Chloé, amie de la victimeface à la cour d'assises du Tarn
La jeune femme accuse soudain ouvertement le peintre-plaquiste, qui l'observe depuis son box. Chloé poursuit : "On n'imaginait absolument pas l'ampleur médiatique que ça prendrait : on voit sa photo partout, c'est ultra-perturbant. Delphine est devenue le symbole des féminicides." La salle d'audience se fige : pour la première fois, alors que Cédric Jubillar est bien jugé pour meurtre par conjoint, le terme est prononcé.
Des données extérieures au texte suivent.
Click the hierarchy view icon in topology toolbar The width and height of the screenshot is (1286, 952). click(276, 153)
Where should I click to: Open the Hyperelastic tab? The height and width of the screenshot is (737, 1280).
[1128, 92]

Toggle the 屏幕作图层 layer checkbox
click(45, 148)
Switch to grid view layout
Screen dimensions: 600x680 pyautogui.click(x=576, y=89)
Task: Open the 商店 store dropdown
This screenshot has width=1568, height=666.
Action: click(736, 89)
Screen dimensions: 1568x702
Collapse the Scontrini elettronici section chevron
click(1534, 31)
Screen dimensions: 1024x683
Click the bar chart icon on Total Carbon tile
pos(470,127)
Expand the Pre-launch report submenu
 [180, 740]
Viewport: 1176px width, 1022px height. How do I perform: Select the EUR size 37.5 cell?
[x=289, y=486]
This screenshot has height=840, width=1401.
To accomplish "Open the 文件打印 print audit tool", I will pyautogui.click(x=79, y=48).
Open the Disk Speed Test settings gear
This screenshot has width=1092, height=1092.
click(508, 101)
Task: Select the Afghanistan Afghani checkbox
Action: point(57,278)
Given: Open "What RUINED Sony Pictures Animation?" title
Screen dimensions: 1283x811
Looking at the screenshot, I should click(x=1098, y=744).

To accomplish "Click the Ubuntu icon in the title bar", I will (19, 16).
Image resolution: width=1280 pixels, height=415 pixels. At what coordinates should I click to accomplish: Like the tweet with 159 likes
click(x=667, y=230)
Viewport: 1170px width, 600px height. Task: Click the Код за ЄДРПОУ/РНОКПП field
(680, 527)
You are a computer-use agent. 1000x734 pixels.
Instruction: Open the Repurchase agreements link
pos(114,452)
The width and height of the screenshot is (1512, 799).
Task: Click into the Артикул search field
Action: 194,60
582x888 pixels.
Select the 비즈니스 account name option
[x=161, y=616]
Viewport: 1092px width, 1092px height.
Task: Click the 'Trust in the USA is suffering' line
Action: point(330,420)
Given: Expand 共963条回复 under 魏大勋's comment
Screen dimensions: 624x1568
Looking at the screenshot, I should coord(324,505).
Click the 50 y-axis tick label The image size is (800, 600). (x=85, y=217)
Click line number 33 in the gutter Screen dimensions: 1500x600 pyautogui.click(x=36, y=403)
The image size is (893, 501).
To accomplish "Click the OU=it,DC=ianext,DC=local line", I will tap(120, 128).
"Elle ne réalisait pas la dangerosité de son mari"
Elle ne s'arrête pas là et livre son "analyse". "Delphine avait un cœur énorme, elle voulait tellement aider les autres. De par sa profession, elle avait un peu le syndrome de la sauveuse. Elle était si follement amoureuse [de son amant] qu'elle ne réalisait pas la dangerosité de son mari, qui l'épiait chaque jour", déroule-t-elle. "Pour Cédric, qu'elle le quitte, qu'il puisse perdre la maison, symbole de son équilibre, après avoir passé son enfance ballotté, c'était insupportable."
"Si Delphine n'était pas avec lui, elle ne serait avec personne d'autre. C'était une façon d'accaparer sa vie, jusqu'à la mort."
Chloé, amie de la victimedevant la cour d'assises du Tarn
Elle prend son élan et poursuit, d'une voix plus forte : "J'ai la profonde certitude que Cédric a assassiné Delphine de ses mains." Elle souhaite s'adresser à l'accusé. Flottement dans la salle. La présidente refuse.
Pauline Rongier, qui représente une autre amie de Delphine Jubillar, revient sur une phrase prononcée par Chloé. "Vous dites : 'la disparition de Delphine me paraît inaudible'. J'y vois un paradoxe, car on entend parler de l'affaire partout. Qu'entendez-vous par là ?" l'interroge l'avocate. "Parce qu'elle n'a pas disparu, elle a été assassinée par cet homme", rétorque Chloé sans regarder celui qu'elle accuse. La jeune femme répète : "Elle n'a pas disparu. Elle est décédée."